EXERCISE PROMPT —
For the listing below, output exactly the lines from the line with "Juli 2020 (122, 809)" up to and including the line with "Mai 2011 (122, 1130)", and no other lines.

SOURCE DATA —
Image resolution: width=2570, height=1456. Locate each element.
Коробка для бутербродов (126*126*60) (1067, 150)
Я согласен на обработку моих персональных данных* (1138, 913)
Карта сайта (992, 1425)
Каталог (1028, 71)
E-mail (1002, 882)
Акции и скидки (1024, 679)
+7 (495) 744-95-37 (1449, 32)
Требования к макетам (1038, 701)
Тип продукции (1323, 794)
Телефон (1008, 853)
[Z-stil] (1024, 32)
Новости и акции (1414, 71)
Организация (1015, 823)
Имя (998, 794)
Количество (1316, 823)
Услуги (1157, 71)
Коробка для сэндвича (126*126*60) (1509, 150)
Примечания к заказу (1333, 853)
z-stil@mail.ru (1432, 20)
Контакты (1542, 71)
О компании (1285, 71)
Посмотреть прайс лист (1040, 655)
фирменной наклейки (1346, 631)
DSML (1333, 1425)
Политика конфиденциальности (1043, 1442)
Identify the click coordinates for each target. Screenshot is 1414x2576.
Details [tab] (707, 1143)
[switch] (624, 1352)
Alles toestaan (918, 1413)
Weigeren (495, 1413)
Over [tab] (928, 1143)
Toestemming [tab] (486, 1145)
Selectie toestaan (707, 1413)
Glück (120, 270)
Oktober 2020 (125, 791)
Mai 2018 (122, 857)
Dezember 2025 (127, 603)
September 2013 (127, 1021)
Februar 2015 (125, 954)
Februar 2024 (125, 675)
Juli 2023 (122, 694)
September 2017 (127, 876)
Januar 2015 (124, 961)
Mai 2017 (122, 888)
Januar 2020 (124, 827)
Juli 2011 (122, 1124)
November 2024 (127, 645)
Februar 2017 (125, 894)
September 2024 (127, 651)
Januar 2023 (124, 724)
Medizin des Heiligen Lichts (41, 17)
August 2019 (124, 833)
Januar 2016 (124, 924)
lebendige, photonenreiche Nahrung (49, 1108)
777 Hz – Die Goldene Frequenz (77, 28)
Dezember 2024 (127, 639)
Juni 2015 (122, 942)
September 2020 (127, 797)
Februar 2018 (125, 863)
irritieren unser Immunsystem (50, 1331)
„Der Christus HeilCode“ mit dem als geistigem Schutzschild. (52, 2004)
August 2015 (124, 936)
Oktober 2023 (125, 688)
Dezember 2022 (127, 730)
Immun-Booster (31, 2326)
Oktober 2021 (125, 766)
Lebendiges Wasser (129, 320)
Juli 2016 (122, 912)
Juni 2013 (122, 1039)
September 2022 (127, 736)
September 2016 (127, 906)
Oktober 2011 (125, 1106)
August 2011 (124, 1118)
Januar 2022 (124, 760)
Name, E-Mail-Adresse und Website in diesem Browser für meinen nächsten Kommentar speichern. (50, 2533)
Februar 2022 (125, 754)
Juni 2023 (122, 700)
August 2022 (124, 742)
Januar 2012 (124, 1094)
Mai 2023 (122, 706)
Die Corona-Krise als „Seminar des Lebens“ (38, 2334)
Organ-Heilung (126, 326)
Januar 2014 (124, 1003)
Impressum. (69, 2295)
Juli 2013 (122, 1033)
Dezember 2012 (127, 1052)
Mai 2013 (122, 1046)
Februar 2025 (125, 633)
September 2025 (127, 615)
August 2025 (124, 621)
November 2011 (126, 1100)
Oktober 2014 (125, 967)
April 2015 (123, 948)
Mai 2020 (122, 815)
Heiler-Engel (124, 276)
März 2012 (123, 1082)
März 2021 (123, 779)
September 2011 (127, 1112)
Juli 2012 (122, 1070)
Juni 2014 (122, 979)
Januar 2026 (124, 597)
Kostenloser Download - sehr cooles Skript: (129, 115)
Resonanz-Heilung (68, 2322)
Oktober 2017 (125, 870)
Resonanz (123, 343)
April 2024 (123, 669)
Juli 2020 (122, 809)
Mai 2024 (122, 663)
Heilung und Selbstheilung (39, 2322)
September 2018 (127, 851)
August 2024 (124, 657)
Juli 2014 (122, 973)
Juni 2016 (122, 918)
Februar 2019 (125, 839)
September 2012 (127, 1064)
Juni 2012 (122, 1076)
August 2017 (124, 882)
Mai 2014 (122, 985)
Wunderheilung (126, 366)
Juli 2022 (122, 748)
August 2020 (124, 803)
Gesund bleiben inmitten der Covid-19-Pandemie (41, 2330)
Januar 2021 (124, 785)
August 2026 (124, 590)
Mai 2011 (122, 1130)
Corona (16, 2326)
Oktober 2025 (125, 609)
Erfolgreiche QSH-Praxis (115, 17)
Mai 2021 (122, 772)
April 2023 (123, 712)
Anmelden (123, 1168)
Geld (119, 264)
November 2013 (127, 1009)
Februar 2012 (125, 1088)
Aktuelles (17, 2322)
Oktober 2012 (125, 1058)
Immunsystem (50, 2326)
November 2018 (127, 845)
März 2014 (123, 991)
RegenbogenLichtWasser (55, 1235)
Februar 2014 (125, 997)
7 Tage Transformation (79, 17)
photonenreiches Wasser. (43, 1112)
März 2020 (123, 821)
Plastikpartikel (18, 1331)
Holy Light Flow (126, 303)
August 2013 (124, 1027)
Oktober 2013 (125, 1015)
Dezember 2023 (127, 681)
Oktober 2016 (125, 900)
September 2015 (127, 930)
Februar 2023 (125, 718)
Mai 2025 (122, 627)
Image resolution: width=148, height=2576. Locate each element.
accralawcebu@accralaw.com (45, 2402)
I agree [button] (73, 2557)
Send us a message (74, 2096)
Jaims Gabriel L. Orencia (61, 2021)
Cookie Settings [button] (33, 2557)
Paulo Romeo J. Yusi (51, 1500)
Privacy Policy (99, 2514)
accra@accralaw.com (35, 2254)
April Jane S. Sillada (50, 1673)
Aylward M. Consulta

EXERCISE OUTPUT —
Juli 2020 (122, 809)
Mai 2024 (122, 663)
Heilung und Selbstheilung (39, 2322)
September 2018 (127, 851)
August 2024 (124, 657)
Juli 2014 (122, 973)
Juni 2016 (122, 918)
Februar 2019 (125, 839)
September 2012 (127, 1064)
Juni 2012 (122, 1076)
August 2017 (124, 882)
Mai 2014 (122, 985)
Wunderheilung (126, 366)
Juli 2022 (122, 748)
August 2020 (124, 803)
Gesund bleiben inmitten der Covid-19-Pandemie (41, 2330)
Januar 2021 (124, 785)
August 2026 (124, 590)
Mai 2011 (122, 1130)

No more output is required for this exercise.